Porsche 718 Cayman GT4 / Porsche 991.2 GT3 RS
The Porsche 718 Cayman GT4 makes 414 horsepower from a 4.0L flat-six. The Porsche 991.2 GT3 RS makes 520 horsepower from a 4.0L flat-six—106hp more from the same displacement. Across 86 shared tracks with 10 unique comparison scenarios, the GT3 RS wins by 4.20 seconds overall, and when you filter the comparison data on this page for matched modifications and matched tire treadwear, the GT3 RS wins 79.6% of battles with a 3.27-second average gap.
This is Porsche's hierarchy in action. The GT4 costs $125,000. The GT3 RS costs $198,000—a $73,000 premium (58% more expensive) for 106hp more power, rear-engine physics, race-bred aerodynamics, and the GT3 RS badge that signals you've reached the peak of Porsche's naturally aspirated production lineup before the 911 GT2 RS and GT3 enter forced induction or hybrid territory.
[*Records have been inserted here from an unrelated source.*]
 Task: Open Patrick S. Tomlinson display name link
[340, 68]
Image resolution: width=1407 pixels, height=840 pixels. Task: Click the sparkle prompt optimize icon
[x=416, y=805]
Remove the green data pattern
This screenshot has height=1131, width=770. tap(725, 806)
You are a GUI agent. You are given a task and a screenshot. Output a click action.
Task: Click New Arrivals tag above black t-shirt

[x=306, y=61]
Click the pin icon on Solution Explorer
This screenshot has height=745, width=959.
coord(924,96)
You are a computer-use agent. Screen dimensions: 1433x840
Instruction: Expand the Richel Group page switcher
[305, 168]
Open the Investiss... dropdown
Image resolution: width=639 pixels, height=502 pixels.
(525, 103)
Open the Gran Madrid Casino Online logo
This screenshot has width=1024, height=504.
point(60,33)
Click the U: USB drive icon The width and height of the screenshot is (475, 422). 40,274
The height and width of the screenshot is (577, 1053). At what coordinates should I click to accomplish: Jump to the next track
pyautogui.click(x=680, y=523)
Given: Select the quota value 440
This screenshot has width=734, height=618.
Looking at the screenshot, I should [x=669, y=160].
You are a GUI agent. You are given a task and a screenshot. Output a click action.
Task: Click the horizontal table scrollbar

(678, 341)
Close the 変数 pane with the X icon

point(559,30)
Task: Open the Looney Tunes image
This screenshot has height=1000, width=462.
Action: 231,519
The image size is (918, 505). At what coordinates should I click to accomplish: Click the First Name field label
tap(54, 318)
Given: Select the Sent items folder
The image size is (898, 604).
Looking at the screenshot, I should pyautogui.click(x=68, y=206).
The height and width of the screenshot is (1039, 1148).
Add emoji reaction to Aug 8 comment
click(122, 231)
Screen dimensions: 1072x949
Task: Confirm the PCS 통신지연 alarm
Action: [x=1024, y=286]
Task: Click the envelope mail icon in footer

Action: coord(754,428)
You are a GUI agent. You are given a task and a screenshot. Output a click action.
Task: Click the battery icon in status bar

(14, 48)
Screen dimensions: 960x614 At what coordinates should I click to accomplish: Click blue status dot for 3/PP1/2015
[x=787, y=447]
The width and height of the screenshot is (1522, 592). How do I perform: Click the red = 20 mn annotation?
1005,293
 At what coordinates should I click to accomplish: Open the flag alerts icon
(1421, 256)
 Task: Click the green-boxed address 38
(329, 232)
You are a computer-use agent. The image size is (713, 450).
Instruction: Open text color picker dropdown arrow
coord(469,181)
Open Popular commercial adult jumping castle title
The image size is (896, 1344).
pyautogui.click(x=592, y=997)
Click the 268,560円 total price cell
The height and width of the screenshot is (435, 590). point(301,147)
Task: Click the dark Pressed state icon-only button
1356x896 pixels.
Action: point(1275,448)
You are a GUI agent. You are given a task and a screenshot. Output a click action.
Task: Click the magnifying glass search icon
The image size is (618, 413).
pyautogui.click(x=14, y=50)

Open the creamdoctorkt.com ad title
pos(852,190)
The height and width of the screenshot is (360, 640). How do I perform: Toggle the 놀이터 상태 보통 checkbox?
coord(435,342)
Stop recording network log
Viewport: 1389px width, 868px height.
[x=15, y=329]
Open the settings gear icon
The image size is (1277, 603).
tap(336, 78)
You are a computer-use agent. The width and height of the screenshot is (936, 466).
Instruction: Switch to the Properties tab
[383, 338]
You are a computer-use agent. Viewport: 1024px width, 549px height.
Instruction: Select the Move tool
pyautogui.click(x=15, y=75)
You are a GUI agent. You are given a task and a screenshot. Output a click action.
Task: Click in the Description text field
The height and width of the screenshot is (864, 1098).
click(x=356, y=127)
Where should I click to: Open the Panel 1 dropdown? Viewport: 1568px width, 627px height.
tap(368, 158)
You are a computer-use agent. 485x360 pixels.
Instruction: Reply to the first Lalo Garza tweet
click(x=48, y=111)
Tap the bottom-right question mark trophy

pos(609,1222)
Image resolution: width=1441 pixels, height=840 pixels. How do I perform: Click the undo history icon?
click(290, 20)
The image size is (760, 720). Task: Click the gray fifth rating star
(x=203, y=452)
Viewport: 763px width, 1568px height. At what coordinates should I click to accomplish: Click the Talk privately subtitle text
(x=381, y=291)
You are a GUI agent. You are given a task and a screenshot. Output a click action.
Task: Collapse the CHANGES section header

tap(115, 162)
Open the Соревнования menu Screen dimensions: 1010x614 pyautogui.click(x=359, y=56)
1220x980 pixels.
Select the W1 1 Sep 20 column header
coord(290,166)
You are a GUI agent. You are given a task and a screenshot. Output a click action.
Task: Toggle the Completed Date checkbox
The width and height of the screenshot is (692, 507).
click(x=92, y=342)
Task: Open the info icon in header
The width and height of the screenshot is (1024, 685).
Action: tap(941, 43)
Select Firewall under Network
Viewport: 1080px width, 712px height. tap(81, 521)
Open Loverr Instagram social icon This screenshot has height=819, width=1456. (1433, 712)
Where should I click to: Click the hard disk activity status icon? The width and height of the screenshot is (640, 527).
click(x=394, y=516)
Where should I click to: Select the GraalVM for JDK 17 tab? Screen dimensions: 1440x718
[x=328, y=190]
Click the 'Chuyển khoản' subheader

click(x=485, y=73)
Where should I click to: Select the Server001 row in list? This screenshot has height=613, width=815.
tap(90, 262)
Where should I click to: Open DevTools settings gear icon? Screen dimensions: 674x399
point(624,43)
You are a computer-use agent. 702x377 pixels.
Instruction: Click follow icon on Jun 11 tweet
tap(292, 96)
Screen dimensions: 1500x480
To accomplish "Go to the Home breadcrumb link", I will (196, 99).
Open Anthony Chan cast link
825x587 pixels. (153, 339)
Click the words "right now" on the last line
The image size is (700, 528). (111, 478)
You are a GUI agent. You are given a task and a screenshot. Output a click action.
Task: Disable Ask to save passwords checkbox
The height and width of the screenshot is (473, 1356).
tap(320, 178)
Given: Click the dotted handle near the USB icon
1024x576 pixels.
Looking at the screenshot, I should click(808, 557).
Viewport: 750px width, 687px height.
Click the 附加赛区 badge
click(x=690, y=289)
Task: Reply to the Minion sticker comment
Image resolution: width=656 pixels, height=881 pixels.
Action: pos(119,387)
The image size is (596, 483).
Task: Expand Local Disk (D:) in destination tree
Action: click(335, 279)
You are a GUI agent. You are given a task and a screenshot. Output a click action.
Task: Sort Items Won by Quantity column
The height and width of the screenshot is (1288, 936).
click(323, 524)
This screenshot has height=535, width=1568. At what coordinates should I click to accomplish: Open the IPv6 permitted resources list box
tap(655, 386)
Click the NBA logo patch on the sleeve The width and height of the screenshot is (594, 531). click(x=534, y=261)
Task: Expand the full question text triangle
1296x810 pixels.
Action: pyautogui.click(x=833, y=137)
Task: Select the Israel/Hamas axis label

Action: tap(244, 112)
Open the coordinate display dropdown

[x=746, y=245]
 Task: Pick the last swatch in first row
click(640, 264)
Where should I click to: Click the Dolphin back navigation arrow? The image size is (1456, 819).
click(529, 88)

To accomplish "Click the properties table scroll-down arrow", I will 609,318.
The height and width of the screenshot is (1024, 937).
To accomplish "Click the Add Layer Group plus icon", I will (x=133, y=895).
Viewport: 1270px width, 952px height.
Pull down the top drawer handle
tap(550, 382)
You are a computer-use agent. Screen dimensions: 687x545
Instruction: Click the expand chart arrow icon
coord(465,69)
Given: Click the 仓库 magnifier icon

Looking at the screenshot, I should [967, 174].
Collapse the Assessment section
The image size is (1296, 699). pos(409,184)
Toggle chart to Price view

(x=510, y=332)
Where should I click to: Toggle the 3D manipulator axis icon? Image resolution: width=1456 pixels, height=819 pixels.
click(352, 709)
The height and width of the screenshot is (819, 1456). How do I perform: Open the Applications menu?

The 106-Horsepower Gap: Same Engine, Different Mission
Both cars use 4.0L naturally aspirated flat-six engines, yet the GT3 RS makes 520hp at 8,250 rpm while the GT4 makes 414hp at 7,600 rpm. That's 106hp more (26% advantage) and a 650 rpm higher redline. The difference comes from the GT3 RS's engine being developed for motorsport homologation—individual throttle bodies optimized for maximum flow, more aggressive camshaft profiles, and internals built to sustain 8,500 rpm operation (9,000 rpm with optional Weissach Package).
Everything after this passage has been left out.